Friday, February 8, 2013

Popular backlash against high stakes testing grows stronger, but the Senate doesn't appear to notice (with video)

See the video below of the rally on Wednesday of the Seattle Garfield high school teacher boycott of the MAP test, with teachers, parents and the local NAACP speaking up about the waste of time and money and invalid teacher evaluation metrics that result.  They also read statements of support from other groups around the nation. (Many of them are posted here)  Here are just a sample of stories  from the past week, thanks to Monty Neill of FairTest.

Has Testing Reached a Tipping Point?
USA Today on Growing National Resistance
Seattle Teachers Lead Day of Action Against Standardized Tests
New Wave of Teacher Unionism Focuses on Standardized Testing 

Providence [RI] Students' Strong Op Ed Opposing High-Stakes Testing
Portland Students Push Standardized Test Boycott
Chicago Parents' Petition Seeks Limits on Testing
New York Principals Continue Campaign Against High-Stakes Testing Misuse
Key Texas Legislator Proposes Standardized Exam Requirement Rollback
State, Local Officials Call for "No Child Left Behind" Overhaul
Opposition to Standardized Testing & Common Core Assessments Grows Across Political Spectrum
If Testing Makes for Better Education, Why Are Obama Girls in a School thatDisagrees?
E-mails Link Bush Foundation with Corporations and State Officials in Pushing Test-Driven "Reform"
Testing Insanity Kills the Joy of Teaching and Learning

Yet on Thursday, the very next day, the Senate held hearings on the US Dept of Education's NCLB "waivers"; with all five witnesses, including Arne Duncan, uncritically supporting the corporate reform agenda of test-based accountability; with no mention of the grassroots backlash that is growing in strength each day.  Though Duncan claims the NCLB waivers are more "flexible" in many ways they are even worse than NCLB by requiring teacher evaluation be linked to test scores.  (See video of the hearings and links to the testimonies.)

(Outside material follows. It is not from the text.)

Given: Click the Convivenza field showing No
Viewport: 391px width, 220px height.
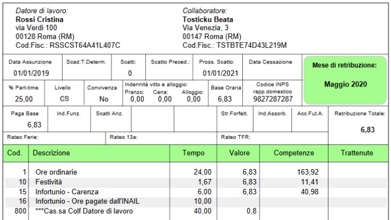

The only skeptics were Sen. Bernie Sanders (VT) and Sen. Pat Roberts (KS), who  mostly focused on how the "Race to the Top" competitive grant program granted funds only to 11 states and DC, and discriminated against small and rural states like theirs without vast bureaucracies able to complete the grant proposals. Roberts also mentioned the briefly the importance of local control rather than top-down heavy hand of the feds. Sen. Rand Paul (KT) pointed out there is a growing coalition of the left and the right against federal mandates, but then went into a paean for vouchers.

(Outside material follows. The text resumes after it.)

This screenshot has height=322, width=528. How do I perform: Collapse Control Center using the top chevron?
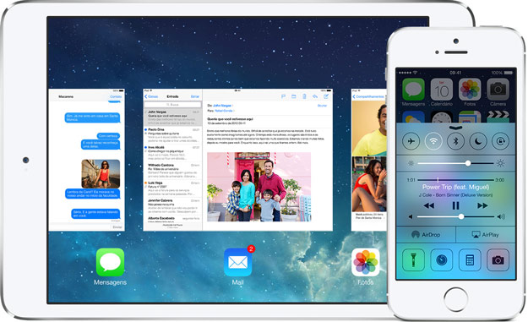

Sen. Lamar Alexander (TN) argued against the notion that the federal government should be so prescriptive, when NY State Education  Commissioner King urged the federal government to absolutely require that teacher evaluation be linked to student /achievement  (which they have done already through the waivers) .  "Adults must be held accountable for student learning and outcomes." [You see he as well as other corporate reformers use these words interchangeably and reduce student performance/achievement/learning/outcomes with test scores.]

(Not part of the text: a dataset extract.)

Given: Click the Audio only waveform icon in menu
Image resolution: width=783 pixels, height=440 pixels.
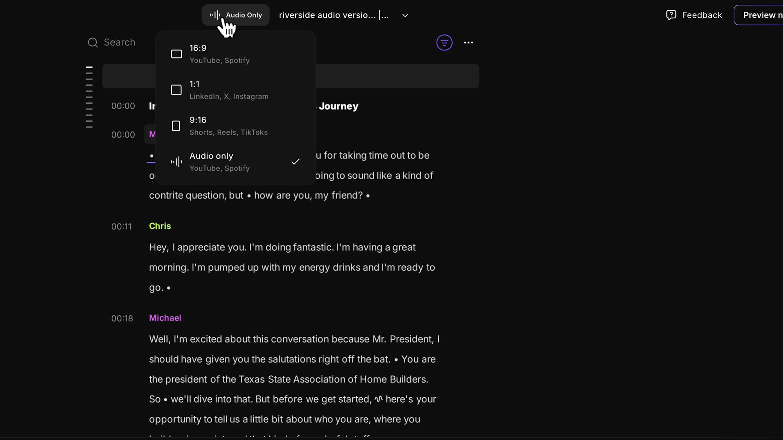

"Why do you need me to come from Tennessee to tell you what to do? Can't you do it on your own?"  gently scoffed Sen. Alexander, who needled him by mentioning Bloomberg's disdain for the teacher evaluation systems that New York state had agreed to.  But not one of the Senators present actually confronted how test scores are an unreliable, unfair and invalid way to measure teacher quality, and how all over the country, parents and teachers are rejecting the  increasingly oppressive effect of testing on our schools.

The women on the committee were nowhere to be found; neither Patti Murray (WA), now the two new appointees:  Elizabeth Warren (MA) and Tammy Baldwin (WI).  Particularly disappointing was the performance of Sen. Al Franken (MI), who praised computer-adaptive tests, like the MAP tests that the Garfield teachers are boycotting.

In response,  Duncan said "There are schools in NYC where every single day teachers get real life feedback on how much their students learned; the goal of teachers is not to teach but to have students learn. In NYC, every single day, using technology, teachers understand what their children learned." 

Does anyone know what he is talking about?  The School of One program, that has had disappointing results and was dropped by two out of the three schools that tried it?  Once again, the Congress shows how they are trapped in a bubble, isolated from reality, their constituents and the rising popular revulsion against these damaging policies.

If they had been more in tune with what is happening in their communities, they would have invited the Montgomery Co. Superintendent Starr, who has called for a three year moratorium on high stakes testing, the Portland Oregon students who are boycotting their state tests, or the Seattle Garfield teachers and parents, speaking out below.